This is what helped me to get started:
Start with a requirements document. Write from the customers point of view. Write everything down what the software should be able to do. Avoid giving solutions. Be explicit. If a functionality will receive input specify what exactly it can expect, how much it should expect and how it should act in error situations.
Don't forget to specify limits. Everything has a limit. If your solution is going to manage accounts how many should it be able to handle? 20 or 10 million?
Your requirements document should include functional requirements and not functional requirements. Not functional requirements are: performance, stability, resource usage, security and so on.
When you're done specifying requirements give every requirement a importance score: must have, important, optional.
Now write a document where you specify how every requirement will be implemented. Be careful with the detail. Don't go to deep. Go for the 20/80 rule. Specify 20% of the functionality in-depth which will affect 80% of the solution.
You will probably notice, that you cannot describe how every requirement will be implemented. It is ok to write "I don't have a clue how to implement this". But it is important that you write this down! The amount of "don't knows" will tell you how risky your project is.
The next step is to make a task list. You will need to know what actually you have to do. For every requirement you will have a couple of tasks to perform.
One of those tasks is to find out how to implement the "don't know" requirements. Don't try to clarify every "don't know". Go for the must-have and the important ones. Clarifying some of the "don't knows" may even be a mini sub project.
Once you have your tasks estimate the time you need to complete them. Don't be shy estimating. It is impossible to estimate accurately when you're at the beginning of the project. As the project moves on you will re-estimate the tasks and you estimates will get more accurate.

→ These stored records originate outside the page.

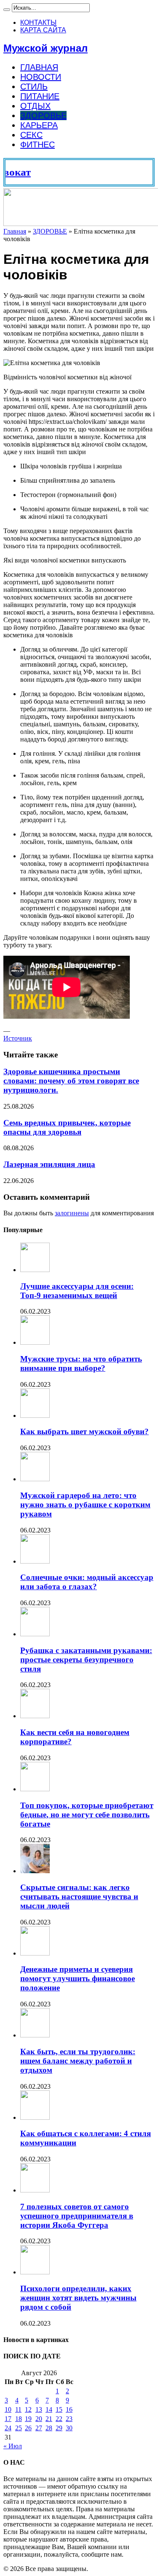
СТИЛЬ (34, 86)
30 (69, 2427)
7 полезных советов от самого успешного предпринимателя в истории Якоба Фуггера (76, 2215)
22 (59, 2418)
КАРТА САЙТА (43, 30)
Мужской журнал (45, 48)
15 (59, 2409)
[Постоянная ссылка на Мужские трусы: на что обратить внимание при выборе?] (35, 1342)
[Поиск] (6, 9)
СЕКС (31, 134)
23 (69, 2418)
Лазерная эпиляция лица (49, 1164)
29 (59, 2427)
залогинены (72, 1213)
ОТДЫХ (35, 105)
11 (18, 2409)
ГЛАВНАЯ (39, 67)
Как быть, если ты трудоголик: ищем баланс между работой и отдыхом (77, 2060)
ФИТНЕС (37, 144)
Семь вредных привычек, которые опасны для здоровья (67, 1127)
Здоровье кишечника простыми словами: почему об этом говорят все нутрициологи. (71, 1080)
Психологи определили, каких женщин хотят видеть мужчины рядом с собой (78, 2297)
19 (28, 2418)
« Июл (12, 2446)
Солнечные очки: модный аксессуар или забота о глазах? (86, 1582)
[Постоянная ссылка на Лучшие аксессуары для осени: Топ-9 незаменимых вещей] (35, 1269)
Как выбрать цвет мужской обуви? (84, 1431)
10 (8, 2409)
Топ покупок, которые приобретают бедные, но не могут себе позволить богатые (86, 1814)
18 (18, 2418)
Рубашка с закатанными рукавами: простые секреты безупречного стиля (86, 1659)
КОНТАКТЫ (38, 22)
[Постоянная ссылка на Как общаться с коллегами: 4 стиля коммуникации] (35, 2117)
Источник (17, 1038)
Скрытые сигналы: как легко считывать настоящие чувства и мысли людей (79, 1896)
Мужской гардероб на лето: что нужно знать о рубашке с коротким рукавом (85, 1504)
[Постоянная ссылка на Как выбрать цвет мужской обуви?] (35, 1415)
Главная (14, 231)
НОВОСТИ (40, 76)
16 (69, 2409)
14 (49, 2409)
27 (38, 2427)
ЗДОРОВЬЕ (43, 115)
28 (49, 2427)
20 (38, 2418)
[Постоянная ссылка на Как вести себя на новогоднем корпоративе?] (35, 1715)
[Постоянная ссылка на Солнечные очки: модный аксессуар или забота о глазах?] (35, 1561)
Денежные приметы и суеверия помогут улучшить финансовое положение (77, 1978)
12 (28, 2409)
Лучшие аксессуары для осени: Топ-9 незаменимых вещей (77, 1291)
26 (28, 2427)
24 (8, 2427)
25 (18, 2427)
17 (8, 2418)
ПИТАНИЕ (39, 96)
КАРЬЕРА (39, 125)
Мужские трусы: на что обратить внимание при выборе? (81, 1363)
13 (38, 2409)
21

It was very helpful to me to make so called three point estimates. Estimate the time you will need if everything goes well. This is you optimistic time. Then estimate how long it will take if you encounter problems. This is your pessimistic time. Then estimate a realistic time. The span between optimistic and pessimistic time will tell you how uncertain you are about the implementation.
Now you will have to bring the tasks in the order they will be implemented. Some of the tasks will have dependencies which your order will has to reflect. There is a very good tool to help you visualize this order: your office wall. Write your tasks on post-its and put them on the wall. Seriously. It worked for me very well.
Now you're already in the middle of your project. The sum of your estimates will give you two release dates (the optimistic and the pessimistic). You can set mile stones. Update the estimates for your tasks periodically. The change of the calculated release date will tell you how you're performing.